Saved entries
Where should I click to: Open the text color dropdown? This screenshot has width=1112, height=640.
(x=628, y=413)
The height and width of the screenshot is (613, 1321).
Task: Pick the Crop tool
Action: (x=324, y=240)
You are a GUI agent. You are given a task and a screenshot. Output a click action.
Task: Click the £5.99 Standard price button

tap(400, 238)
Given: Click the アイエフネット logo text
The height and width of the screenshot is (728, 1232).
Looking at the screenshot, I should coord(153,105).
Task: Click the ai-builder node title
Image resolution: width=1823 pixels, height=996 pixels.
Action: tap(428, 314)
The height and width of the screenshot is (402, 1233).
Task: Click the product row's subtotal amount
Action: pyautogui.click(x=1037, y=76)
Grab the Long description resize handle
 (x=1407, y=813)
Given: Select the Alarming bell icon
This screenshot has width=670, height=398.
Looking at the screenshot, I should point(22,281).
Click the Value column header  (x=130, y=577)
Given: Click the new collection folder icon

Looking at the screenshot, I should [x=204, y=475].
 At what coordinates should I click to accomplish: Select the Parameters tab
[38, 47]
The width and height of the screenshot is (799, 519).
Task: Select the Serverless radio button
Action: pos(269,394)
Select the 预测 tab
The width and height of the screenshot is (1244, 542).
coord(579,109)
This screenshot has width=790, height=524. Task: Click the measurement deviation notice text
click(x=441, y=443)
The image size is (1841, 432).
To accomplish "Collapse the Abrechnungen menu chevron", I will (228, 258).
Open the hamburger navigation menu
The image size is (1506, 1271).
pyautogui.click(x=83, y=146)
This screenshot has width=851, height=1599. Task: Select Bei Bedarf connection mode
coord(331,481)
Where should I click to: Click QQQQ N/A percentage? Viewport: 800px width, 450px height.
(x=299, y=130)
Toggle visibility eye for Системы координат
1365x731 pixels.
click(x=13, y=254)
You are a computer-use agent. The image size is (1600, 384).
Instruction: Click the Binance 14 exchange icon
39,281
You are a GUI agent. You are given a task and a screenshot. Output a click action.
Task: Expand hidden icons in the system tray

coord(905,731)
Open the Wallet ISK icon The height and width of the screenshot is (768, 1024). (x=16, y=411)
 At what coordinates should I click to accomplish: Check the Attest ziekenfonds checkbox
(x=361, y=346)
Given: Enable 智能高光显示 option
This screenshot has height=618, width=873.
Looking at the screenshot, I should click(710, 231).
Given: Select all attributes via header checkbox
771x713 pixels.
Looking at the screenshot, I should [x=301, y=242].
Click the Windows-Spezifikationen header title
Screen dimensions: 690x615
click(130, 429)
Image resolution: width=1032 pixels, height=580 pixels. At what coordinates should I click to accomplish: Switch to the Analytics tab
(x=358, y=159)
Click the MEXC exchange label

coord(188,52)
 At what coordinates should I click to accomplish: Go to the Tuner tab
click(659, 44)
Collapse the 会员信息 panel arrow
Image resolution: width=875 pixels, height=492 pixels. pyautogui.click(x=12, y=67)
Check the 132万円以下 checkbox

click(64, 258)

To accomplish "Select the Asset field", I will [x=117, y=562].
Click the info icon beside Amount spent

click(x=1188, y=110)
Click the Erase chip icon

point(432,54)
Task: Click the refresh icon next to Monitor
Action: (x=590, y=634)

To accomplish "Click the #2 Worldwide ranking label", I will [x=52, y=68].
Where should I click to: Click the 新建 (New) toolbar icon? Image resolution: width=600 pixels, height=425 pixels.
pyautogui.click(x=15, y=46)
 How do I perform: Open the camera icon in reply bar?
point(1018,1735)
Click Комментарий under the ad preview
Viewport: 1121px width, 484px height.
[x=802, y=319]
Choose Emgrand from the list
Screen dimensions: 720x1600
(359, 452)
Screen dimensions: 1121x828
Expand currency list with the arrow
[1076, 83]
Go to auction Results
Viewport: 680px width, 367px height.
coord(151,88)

▸ INSTRUCTIONS FOR THE TASK
Filter the records down to the lines containing the word "title", and copy those.

▸ WRITTEN SOLUTION
Task: Click the ai-builder node title
Click the Windows-Spezifikationen header title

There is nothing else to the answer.